**Exercise**:
Determine how many lines in the records below contain "will", then state that number alone.
══ Data provided
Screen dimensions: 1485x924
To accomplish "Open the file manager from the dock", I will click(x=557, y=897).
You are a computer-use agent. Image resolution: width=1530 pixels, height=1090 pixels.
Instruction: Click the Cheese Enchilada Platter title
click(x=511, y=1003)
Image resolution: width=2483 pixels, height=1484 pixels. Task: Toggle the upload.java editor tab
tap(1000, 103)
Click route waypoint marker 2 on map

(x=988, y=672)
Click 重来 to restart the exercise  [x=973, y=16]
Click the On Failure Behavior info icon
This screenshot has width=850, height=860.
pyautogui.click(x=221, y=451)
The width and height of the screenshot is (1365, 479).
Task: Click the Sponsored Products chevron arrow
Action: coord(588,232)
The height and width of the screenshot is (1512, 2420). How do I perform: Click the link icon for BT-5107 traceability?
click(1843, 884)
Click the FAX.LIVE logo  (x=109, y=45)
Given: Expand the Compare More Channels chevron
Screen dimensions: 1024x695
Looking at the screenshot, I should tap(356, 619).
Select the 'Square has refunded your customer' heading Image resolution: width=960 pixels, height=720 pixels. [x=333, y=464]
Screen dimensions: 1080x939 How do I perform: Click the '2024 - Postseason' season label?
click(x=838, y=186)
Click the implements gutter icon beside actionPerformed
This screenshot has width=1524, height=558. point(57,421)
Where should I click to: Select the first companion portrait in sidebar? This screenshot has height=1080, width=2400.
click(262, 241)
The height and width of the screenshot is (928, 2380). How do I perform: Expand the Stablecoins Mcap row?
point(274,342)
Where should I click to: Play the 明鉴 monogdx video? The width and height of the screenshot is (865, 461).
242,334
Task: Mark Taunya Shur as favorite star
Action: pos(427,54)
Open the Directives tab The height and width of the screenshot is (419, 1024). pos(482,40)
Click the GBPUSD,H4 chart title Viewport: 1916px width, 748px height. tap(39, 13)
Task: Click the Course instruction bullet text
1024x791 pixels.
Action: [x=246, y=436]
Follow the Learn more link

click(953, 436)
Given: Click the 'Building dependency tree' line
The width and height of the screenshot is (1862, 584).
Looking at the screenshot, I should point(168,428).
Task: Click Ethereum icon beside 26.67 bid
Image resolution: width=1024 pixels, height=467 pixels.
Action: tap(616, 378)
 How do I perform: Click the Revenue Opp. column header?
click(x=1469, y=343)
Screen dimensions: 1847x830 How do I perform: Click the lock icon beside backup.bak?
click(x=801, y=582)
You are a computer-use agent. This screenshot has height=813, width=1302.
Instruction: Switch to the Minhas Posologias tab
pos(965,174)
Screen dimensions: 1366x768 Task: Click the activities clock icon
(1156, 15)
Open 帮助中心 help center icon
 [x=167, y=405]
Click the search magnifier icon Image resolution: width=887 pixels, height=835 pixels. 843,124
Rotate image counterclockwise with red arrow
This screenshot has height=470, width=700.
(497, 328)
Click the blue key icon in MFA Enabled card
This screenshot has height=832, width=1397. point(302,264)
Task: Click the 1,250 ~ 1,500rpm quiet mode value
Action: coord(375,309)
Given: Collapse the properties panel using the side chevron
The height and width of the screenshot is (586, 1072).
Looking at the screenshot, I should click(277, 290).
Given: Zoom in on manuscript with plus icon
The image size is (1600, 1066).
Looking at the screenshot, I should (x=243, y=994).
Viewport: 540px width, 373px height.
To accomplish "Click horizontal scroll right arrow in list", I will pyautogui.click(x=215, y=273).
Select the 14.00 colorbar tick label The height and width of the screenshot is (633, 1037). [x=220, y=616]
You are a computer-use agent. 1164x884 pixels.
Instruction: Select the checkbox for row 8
════
**Answer box**:
2